Excerpted data:

>> Start

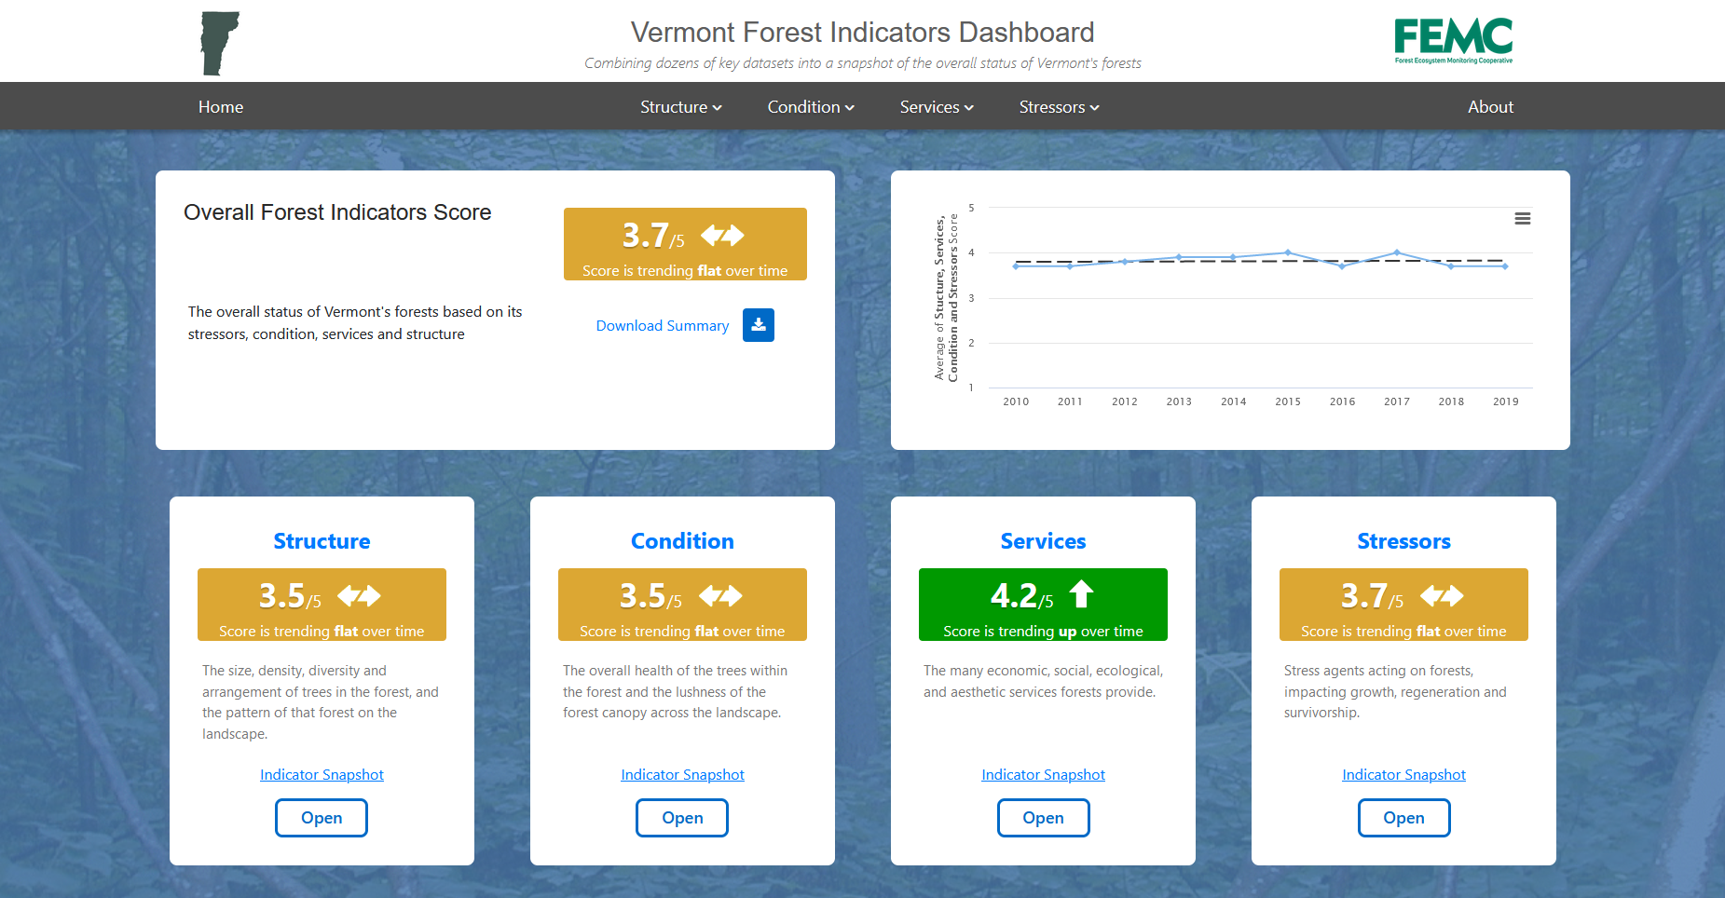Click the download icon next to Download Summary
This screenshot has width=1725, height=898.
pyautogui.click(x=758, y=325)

>> End
>> Start

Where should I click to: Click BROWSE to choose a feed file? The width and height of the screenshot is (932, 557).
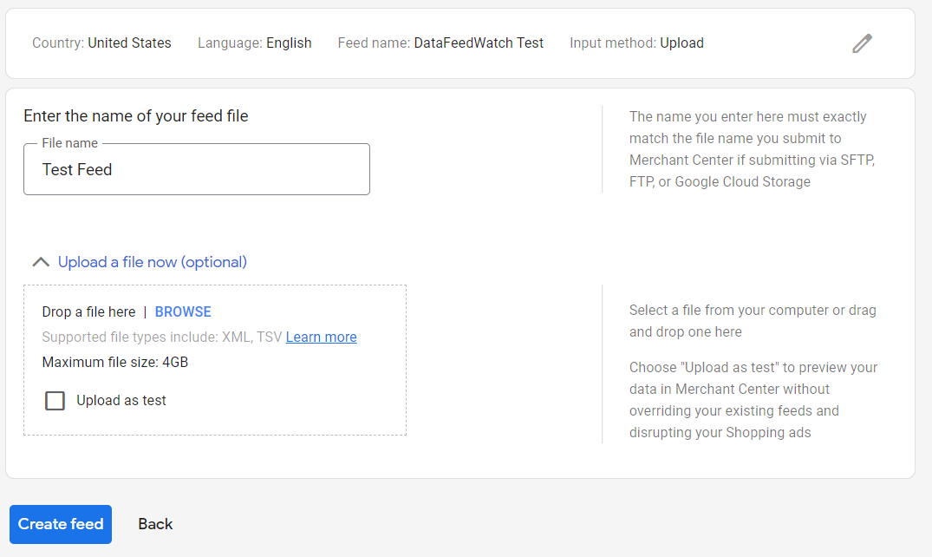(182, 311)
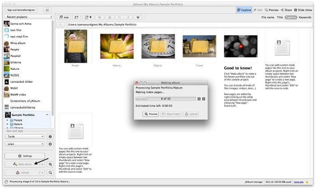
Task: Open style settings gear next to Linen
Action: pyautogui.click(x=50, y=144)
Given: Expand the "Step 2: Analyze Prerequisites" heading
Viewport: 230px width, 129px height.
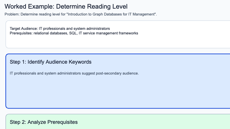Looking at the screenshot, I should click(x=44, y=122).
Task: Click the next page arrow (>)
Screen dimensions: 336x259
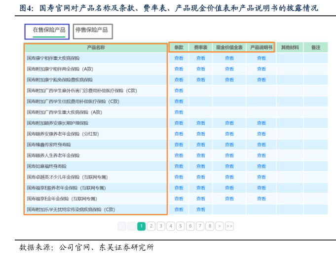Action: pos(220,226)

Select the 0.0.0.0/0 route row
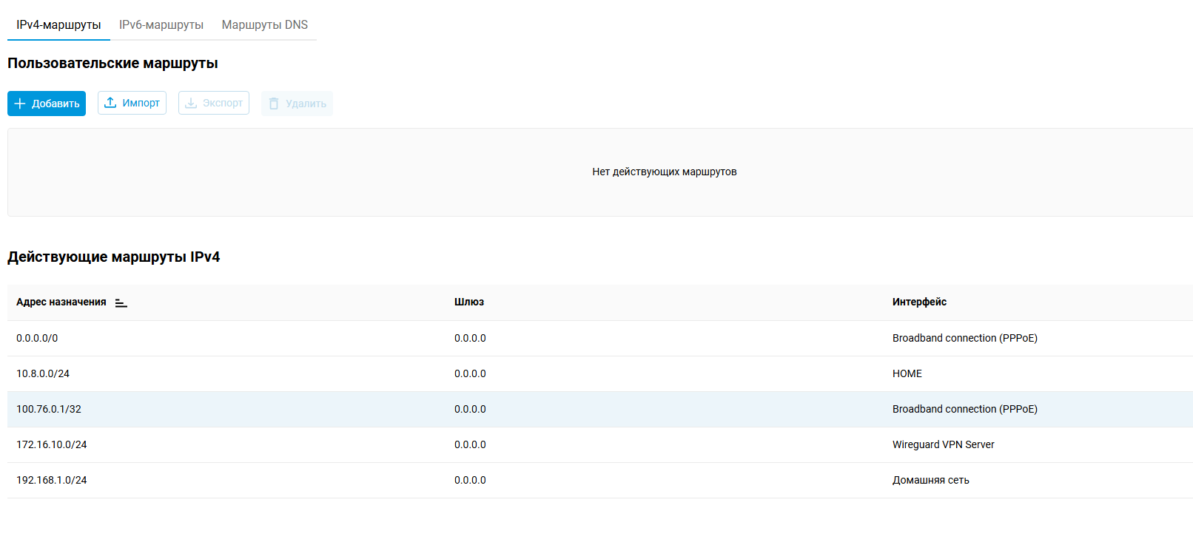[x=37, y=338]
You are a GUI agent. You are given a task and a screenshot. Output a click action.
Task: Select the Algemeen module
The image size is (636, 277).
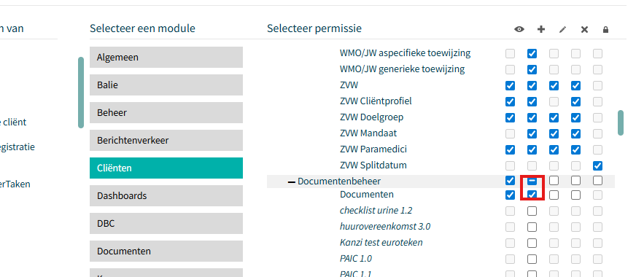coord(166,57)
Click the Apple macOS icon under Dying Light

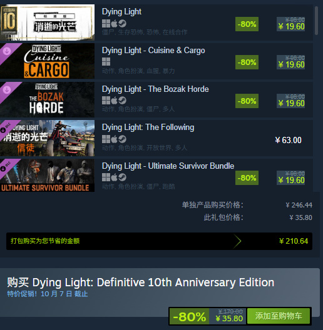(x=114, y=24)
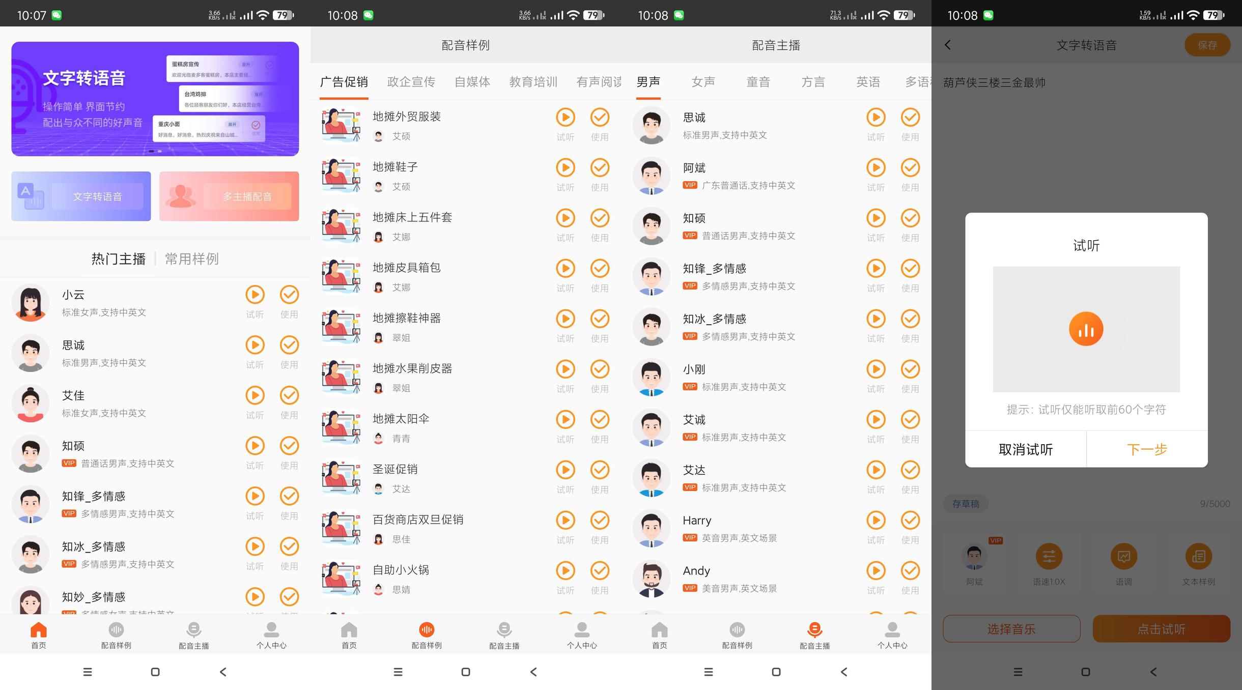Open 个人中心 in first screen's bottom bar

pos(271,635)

>> End

Goal of the exercise:
Recast the part of the records above that opens with the line containing "Select the 0.0.0.0/0 route row" and closes with the line containing "pos(271,635)" as a numbered list, skipping blank lines. Leave the pictures out of your answer.

Response:
1. Select the 0.0.0.0/0 route row
2. [x=37, y=338]
3. You are a GUI agent. You are given a task and a screenshot. Output a click action.
4. Task: Select the Algemeen module
5. The image size is (636, 277).
6. coord(166,57)
7. Click the Apple macOS icon under Dying Light
8. (x=114, y=24)
9. Open 个人中心 in first screen's bottom bar
10. pos(271,635)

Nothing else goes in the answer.